> **WHAT TO PRODUCE**
Repeat every entry, word for word, leaving no line out.

-------- INFORMATION GIVEN

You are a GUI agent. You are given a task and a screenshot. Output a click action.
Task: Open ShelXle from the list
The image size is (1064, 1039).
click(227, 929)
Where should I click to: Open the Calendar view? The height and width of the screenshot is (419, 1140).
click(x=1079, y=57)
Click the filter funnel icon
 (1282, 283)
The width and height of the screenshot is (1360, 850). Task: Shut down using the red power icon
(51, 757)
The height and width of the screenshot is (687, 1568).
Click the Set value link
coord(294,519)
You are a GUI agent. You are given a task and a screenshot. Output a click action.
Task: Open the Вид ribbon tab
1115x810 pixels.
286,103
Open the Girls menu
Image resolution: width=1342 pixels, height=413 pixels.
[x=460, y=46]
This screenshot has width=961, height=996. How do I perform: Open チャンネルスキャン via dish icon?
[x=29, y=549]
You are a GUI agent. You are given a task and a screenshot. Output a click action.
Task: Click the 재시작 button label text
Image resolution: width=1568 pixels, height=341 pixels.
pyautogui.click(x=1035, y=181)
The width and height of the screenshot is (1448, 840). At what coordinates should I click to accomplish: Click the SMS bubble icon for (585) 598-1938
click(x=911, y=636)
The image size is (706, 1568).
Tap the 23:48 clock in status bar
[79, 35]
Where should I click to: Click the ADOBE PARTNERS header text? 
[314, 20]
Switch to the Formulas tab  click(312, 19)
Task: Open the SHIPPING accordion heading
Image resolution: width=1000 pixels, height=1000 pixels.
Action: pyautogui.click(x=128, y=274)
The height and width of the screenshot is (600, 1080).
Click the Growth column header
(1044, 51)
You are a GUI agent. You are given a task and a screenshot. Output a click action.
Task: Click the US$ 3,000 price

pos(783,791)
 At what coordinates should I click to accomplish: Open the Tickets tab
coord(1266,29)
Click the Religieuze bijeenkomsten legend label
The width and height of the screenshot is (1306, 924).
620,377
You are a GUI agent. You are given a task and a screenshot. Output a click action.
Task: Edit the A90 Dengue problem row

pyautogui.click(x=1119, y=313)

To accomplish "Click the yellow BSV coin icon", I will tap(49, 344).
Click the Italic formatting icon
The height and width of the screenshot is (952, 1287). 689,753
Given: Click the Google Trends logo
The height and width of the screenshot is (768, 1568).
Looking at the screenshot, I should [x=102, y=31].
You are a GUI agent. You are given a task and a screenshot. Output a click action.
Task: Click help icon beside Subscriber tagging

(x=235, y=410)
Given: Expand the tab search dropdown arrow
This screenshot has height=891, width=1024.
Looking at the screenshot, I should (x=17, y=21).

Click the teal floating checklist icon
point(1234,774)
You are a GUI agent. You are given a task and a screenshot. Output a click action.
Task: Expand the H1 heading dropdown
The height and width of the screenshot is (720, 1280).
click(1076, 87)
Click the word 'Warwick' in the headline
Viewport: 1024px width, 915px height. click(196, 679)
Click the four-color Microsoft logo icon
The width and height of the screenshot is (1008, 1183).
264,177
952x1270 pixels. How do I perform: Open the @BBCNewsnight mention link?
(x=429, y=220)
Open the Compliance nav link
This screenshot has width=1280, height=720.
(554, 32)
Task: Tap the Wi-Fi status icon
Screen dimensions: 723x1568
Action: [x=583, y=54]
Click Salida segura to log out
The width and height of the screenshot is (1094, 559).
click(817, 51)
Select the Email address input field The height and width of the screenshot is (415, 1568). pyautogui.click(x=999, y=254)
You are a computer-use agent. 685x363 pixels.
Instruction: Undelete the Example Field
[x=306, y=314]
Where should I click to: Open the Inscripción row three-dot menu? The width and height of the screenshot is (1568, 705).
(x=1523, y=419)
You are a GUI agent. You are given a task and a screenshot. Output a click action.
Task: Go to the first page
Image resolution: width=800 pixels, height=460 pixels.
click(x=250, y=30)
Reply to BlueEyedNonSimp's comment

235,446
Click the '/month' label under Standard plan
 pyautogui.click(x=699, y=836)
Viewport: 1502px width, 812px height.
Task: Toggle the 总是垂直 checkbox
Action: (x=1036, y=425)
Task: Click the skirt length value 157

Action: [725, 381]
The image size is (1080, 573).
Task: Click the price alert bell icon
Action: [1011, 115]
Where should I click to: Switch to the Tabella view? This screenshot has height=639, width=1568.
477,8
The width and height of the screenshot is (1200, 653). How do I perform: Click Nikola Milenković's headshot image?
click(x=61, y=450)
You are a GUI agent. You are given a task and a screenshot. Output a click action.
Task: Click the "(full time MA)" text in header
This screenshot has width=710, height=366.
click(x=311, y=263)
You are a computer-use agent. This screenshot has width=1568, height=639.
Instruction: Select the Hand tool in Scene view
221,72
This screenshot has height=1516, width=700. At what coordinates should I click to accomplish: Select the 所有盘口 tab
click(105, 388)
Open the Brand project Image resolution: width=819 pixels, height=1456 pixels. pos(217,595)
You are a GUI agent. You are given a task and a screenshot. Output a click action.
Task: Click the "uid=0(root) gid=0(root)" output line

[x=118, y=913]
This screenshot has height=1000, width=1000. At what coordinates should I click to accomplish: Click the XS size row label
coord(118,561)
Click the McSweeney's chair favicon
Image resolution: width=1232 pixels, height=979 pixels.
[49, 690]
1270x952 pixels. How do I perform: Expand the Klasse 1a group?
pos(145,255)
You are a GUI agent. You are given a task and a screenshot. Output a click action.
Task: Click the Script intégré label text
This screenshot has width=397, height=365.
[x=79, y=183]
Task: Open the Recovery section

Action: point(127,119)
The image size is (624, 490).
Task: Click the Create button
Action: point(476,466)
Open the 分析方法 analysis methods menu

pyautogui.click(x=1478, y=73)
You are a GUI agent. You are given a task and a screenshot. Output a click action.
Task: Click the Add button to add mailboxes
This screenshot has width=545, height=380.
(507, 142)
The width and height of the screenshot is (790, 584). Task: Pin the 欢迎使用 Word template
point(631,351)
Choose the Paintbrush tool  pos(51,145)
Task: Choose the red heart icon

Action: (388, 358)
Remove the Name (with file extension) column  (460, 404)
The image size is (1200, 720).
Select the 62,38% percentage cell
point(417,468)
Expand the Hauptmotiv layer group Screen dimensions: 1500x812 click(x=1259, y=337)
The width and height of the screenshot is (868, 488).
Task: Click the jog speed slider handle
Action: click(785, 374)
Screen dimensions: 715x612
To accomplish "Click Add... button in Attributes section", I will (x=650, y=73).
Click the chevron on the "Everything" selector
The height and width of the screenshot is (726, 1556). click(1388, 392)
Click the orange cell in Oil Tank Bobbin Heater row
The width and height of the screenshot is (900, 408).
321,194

----------------

> **YOUR SOLUTION**
You are a GUI agent. You are given a task and a screenshot. Output a click action.
Task: Open ShelXle from the list
The image size is (1064, 1039).
click(227, 929)
Where should I click to: Open the Calendar view? The height and width of the screenshot is (419, 1140).
click(x=1079, y=57)
Click the filter funnel icon
 (1282, 283)
The width and height of the screenshot is (1360, 850). Task: Shut down using the red power icon
(51, 757)
The height and width of the screenshot is (687, 1568).
Click the Set value link
coord(294,519)
You are a GUI agent. You are given a task and a screenshot. Output a click action.
Task: Open the Вид ribbon tab
1115x810 pixels.
286,103
Open the Girls menu
Image resolution: width=1342 pixels, height=413 pixels.
[x=460, y=46]
This screenshot has width=961, height=996. How do I perform: Open チャンネルスキャン via dish icon?
[x=29, y=549]
You are a GUI agent. You are given a task and a screenshot. Output a click action.
Task: Click the 재시작 button label text
Image resolution: width=1568 pixels, height=341 pixels.
pyautogui.click(x=1035, y=181)
The width and height of the screenshot is (1448, 840). At what coordinates should I click to accomplish: Click the SMS bubble icon for (585) 598-1938
click(x=911, y=636)
The image size is (706, 1568).
Tap the 23:48 clock in status bar
[79, 35]
Where should I click to: Click the ADOBE PARTNERS header text? 
[314, 20]
Switch to the Formulas tab  click(312, 19)
Task: Open the SHIPPING accordion heading
Image resolution: width=1000 pixels, height=1000 pixels.
Action: pyautogui.click(x=128, y=274)
The height and width of the screenshot is (600, 1080).
Click the Growth column header
(1044, 51)
You are a GUI agent. You are given a task and a screenshot. Output a click action.
Task: Click the US$ 3,000 price

pos(783,791)
 At what coordinates should I click to accomplish: Open the Tickets tab
coord(1266,29)
Click the Religieuze bijeenkomsten legend label
The width and height of the screenshot is (1306, 924).
620,377
You are a GUI agent. You are given a task and a screenshot. Output a click action.
Task: Edit the A90 Dengue problem row

pyautogui.click(x=1119, y=313)

To accomplish "Click the yellow BSV coin icon", I will tap(49, 344).
Click the Italic formatting icon
The height and width of the screenshot is (952, 1287). 689,753
Given: Click the Google Trends logo
The height and width of the screenshot is (768, 1568).
Looking at the screenshot, I should [x=102, y=31].
You are a GUI agent. You are given a task and a screenshot. Output a click action.
Task: Click help icon beside Subscriber tagging

(x=235, y=410)
Given: Expand the tab search dropdown arrow
This screenshot has height=891, width=1024.
Looking at the screenshot, I should (x=17, y=21).

Click the teal floating checklist icon
point(1234,774)
You are a GUI agent. You are given a task and a screenshot. Output a click action.
Task: Expand the H1 heading dropdown
The height and width of the screenshot is (720, 1280).
click(1076, 87)
Click the word 'Warwick' in the headline
Viewport: 1024px width, 915px height. click(196, 679)
Click the four-color Microsoft logo icon
The width and height of the screenshot is (1008, 1183).
264,177
952x1270 pixels. How do I perform: Open the @BBCNewsnight mention link?
(x=429, y=220)
Open the Compliance nav link
This screenshot has width=1280, height=720.
(554, 32)
Task: Tap the Wi-Fi status icon
Screen dimensions: 723x1568
Action: [x=583, y=54]
Click Salida segura to log out
The width and height of the screenshot is (1094, 559).
click(817, 51)
Select the Email address input field The height and width of the screenshot is (415, 1568). pyautogui.click(x=999, y=254)
You are a computer-use agent. 685x363 pixels.
Instruction: Undelete the Example Field
[x=306, y=314]
Where should I click to: Open the Inscripción row three-dot menu? The width and height of the screenshot is (1568, 705).
(x=1523, y=419)
You are a GUI agent. You are given a task and a screenshot. Output a click action.
Task: Go to the first page
Image resolution: width=800 pixels, height=460 pixels.
click(x=250, y=30)
Reply to BlueEyedNonSimp's comment

235,446
Click the '/month' label under Standard plan
 pyautogui.click(x=699, y=836)
Viewport: 1502px width, 812px height.
Task: Toggle the 总是垂直 checkbox
Action: (x=1036, y=425)
Task: Click the skirt length value 157

Action: [725, 381]
The image size is (1080, 573).
Task: Click the price alert bell icon
Action: [1011, 115]
Where should I click to: Switch to the Tabella view? This screenshot has height=639, width=1568.
477,8
The width and height of the screenshot is (1200, 653). How do I perform: Click Nikola Milenković's headshot image?
click(x=61, y=450)
You are a GUI agent. You are given a task and a screenshot. Output a click action.
Task: Click the "(full time MA)" text in header
This screenshot has width=710, height=366.
click(x=311, y=263)
You are a computer-use agent. This screenshot has width=1568, height=639.
Instruction: Select the Hand tool in Scene view
221,72
This screenshot has height=1516, width=700. At what coordinates should I click to accomplish: Select the 所有盘口 tab
click(105, 388)
Open the Brand project Image resolution: width=819 pixels, height=1456 pixels. pos(217,595)
You are a GUI agent. You are given a task and a screenshot. Output a click action.
Task: Click the "uid=0(root) gid=0(root)" output line

[x=118, y=913]
This screenshot has height=1000, width=1000. At what coordinates should I click to accomplish: Click the XS size row label
coord(118,561)
Click the McSweeney's chair favicon
Image resolution: width=1232 pixels, height=979 pixels.
[49, 690]
1270x952 pixels. How do I perform: Expand the Klasse 1a group?
pos(145,255)
You are a GUI agent. You are given a task and a screenshot. Output a click action.
Task: Click the Script intégré label text
This screenshot has width=397, height=365.
[x=79, y=183]
Task: Open the Recovery section

Action: point(127,119)
The image size is (624, 490).
Task: Click the Create button
Action: point(476,466)
Open the 分析方法 analysis methods menu

pyautogui.click(x=1478, y=73)
You are a GUI agent. You are given a task and a screenshot. Output a click action.
Task: Click the Add button to add mailboxes
This screenshot has width=545, height=380.
(507, 142)
The width and height of the screenshot is (790, 584). Task: Pin the 欢迎使用 Word template
point(631,351)
Choose the Paintbrush tool  pos(51,145)
Task: Choose the red heart icon

Action: (388, 358)
Remove the Name (with file extension) column  (460, 404)
The image size is (1200, 720).
Select the 62,38% percentage cell
point(417,468)
Expand the Hauptmotiv layer group Screen dimensions: 1500x812 click(x=1259, y=337)
The width and height of the screenshot is (868, 488).
Task: Click the jog speed slider handle
Action: click(785, 374)
Screen dimensions: 715x612
To accomplish "Click Add... button in Attributes section", I will (x=650, y=73).
Click the chevron on the "Everything" selector
The height and width of the screenshot is (726, 1556). click(1388, 392)
Click the orange cell in Oil Tank Bobbin Heater row
The width and height of the screenshot is (900, 408).
321,194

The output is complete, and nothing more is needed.